By Bradley Bambarger <2019>
Miles Davis was a big fan of Shirley Horn. Beguiled by the less-is-more sense of space and patience on her 1960 debut album, Embers and Ashes, the trumpet superstar insisted that the singer-pianist open for him at New York City’s Village Vanguard, telling the management: “If she don’t play, I ain’t gonna play.” Three decades later, Davis paid her the high compliment of making a rare latter-day appearance as a sideman for her, lacing his horn around Horn on the title track of her 1991 LP You Won’t Forget Me. Repaying his devotion, she recorded a memorial album to Davis after he passed, I Remember Miles, which won her a Grammy Award in 1999.
Devotion was an important trait for Horn. She employed the same drummer, Steve Williams, for 23 years and the same bassist, Charles Ables, for 33. Horn also remained dedicated to her roots in Washington, D.C. Born there in 1934, she passed up a Juilliard School scholarship in favor of Howard University close to home, making her mother happy; instead of heading to the jazz capital of New York City later in pursuit of the big time, she stayed around D.C. to keep close to her siblings and raise her daughter.
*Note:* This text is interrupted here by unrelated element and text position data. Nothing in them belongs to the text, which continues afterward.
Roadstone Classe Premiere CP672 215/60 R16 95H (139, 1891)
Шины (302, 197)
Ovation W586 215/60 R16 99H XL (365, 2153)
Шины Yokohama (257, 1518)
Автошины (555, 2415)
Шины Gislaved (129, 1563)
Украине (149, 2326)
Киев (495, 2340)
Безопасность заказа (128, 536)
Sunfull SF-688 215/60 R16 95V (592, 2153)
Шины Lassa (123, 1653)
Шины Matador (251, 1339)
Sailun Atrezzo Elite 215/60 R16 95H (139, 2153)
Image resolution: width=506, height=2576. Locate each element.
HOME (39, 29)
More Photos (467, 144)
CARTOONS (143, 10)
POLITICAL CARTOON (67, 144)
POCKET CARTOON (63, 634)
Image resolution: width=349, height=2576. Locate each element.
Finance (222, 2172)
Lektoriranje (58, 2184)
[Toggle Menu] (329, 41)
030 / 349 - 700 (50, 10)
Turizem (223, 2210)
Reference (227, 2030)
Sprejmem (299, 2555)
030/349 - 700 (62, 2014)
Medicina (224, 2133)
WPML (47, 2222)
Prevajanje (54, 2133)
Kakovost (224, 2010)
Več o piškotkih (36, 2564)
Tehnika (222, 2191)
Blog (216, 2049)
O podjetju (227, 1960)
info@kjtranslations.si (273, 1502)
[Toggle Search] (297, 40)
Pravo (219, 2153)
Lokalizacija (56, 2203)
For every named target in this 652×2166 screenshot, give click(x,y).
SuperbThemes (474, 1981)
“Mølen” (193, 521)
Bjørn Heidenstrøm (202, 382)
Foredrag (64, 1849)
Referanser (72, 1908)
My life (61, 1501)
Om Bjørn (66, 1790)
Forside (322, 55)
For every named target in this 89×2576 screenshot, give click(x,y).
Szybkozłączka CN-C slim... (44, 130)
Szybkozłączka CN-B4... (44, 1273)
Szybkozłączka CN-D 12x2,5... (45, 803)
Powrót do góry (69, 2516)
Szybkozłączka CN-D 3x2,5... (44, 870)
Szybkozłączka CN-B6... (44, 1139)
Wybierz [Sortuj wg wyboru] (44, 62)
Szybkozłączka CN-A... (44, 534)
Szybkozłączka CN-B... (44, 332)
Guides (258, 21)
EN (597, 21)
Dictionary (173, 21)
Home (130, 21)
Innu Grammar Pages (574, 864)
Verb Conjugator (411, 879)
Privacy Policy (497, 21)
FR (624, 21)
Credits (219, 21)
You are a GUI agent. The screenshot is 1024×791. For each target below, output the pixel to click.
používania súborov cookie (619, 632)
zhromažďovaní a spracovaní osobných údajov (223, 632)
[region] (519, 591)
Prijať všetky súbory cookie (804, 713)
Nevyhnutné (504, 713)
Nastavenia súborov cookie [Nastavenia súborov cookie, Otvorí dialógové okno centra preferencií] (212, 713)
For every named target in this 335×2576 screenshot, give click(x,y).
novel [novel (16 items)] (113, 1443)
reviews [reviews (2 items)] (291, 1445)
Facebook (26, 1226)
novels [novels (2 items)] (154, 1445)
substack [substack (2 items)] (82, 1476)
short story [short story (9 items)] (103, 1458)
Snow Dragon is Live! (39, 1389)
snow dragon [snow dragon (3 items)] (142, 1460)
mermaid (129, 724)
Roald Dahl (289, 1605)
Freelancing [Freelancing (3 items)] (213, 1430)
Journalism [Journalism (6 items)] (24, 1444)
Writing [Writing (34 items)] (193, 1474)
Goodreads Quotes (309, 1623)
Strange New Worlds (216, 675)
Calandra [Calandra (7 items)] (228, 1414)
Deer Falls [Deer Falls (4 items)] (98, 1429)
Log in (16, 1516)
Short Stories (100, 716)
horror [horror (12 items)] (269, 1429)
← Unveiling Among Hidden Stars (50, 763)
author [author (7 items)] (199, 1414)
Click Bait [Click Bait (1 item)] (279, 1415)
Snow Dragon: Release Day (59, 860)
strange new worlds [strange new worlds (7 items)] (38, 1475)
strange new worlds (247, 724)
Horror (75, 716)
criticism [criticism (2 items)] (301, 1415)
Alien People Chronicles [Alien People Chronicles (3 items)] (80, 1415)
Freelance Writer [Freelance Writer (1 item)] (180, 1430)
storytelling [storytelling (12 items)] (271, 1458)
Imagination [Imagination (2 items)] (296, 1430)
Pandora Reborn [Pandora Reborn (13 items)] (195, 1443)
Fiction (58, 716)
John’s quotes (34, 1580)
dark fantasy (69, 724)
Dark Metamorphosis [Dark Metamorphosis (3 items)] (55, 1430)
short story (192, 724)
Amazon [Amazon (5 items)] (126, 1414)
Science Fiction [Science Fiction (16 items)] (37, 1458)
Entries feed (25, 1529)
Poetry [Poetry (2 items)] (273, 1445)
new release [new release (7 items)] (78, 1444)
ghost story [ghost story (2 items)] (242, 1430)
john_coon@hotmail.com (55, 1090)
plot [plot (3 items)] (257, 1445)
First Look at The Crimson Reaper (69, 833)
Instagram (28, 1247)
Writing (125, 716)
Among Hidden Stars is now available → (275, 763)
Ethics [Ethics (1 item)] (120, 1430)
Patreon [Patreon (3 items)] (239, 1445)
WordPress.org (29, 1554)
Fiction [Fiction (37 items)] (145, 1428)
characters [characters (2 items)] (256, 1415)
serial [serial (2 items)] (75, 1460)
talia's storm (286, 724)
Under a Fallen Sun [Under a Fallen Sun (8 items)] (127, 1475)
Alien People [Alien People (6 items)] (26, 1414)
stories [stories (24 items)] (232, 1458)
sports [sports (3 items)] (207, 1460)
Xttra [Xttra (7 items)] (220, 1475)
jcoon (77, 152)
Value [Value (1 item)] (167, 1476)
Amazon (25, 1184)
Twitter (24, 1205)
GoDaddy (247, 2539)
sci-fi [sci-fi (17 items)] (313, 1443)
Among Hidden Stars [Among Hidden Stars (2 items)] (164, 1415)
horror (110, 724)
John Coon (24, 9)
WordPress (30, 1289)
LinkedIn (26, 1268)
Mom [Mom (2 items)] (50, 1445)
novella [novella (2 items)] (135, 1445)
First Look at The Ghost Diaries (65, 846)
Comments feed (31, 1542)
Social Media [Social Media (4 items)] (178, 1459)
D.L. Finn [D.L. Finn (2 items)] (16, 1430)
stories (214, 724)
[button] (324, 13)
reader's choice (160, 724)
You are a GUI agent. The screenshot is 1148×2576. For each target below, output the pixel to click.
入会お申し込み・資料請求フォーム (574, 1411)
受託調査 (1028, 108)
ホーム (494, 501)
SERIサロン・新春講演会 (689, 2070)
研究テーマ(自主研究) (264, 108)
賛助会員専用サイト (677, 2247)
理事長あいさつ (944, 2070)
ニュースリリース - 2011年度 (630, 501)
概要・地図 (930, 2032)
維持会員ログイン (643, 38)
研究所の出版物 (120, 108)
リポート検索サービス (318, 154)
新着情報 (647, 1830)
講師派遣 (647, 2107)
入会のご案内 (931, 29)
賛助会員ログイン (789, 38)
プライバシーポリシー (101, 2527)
Horn’s sense of devotion extended to her way with songs, as she explored phrases for all their resonance, digging especially deep into ballads. In a New York Times obituary after Horn’s death in 2005, critic Ben Ratliff extolled her way of “drawing audiences close with a powerfully confidential, vibrato-less delivery,” adding: “Horn was a unique singer, with one of the slowest deliveries in jazz and a very unusual way of phrasing, putting stress on certain words and letting others slip away. She cherished her repertory, making audiences feel that she was cutting through to the stark truths of songs like ‘Here’s to Life’ and ‘You Won’t Forget Me’.” As a pianist, Horn studied classical music at first, but once she discovered jazz, “Oscar Peterson became my Rachmaninoff,” she said, “and Ahmad Jamal became my Debussy.”
When producer Quincy Jones brought Horn to Mercury Records in the early 1960s, the label wanted to spotlight her solely as a vocalist. “They wanted to turn me into a stand-up singer! But I couldn’t get away from that piano,” she recalled for JazzTimes. “I couldn’t handle anyone playing for me… I’m my best accompanist. I always know where I’m going.” Critic Marc Myers pointed out “her uncanny ability to accompany herself on piano as if two different people were in the studio… It’s hard to think of another female jazz vocalist who could play piano this well and powerfully.” In that way, Horn was a notable influence on such latter-day stars as singer-pianist Diana Krall.
Singling out the inspiration of Horn’s mid-period recordings, critic John Fordham said in The Guardian: “With ‘A Lazy Afternoon’ in particular, she demonstrated her remarkable handling of the slow burn, but also a spare and subtle swing, improvising imagination and a crucial interdependence of her piano playing and singing.” By the time Horn recorded her string of high-profile albums for Verve in the 1980s, such top talents as Joe Henderson, Wynton Marsalis, Branford Marsalis and Toots Thielemans began playing on her sessions. These were albums in which Horn suspended time, challenging listeners but enthralling those who stayed with her.
“Space is a valuable commodity in music,” Horn told Culturekiosque. “Too many musicians rush through everything with too many notes. I need time to take the picture. A ballad should be a ballad. It’s important to understand what the song is saying, and learn how to tell the story. It takes time. I can’t rush it — I really can’t rush it.”
Seven Slow Burns by Shirley Horn: “I Thought About You,” Embers and Ashes; “Since I Fell for You,” Softly; “A Lazy Afternoon,” A Lazy Afternoon; “Lover Man,” Violets for Your Furs; “You Won’t Forget me,” You Won’t Forget Me; “My Funny Valentine,” I Remember Miles.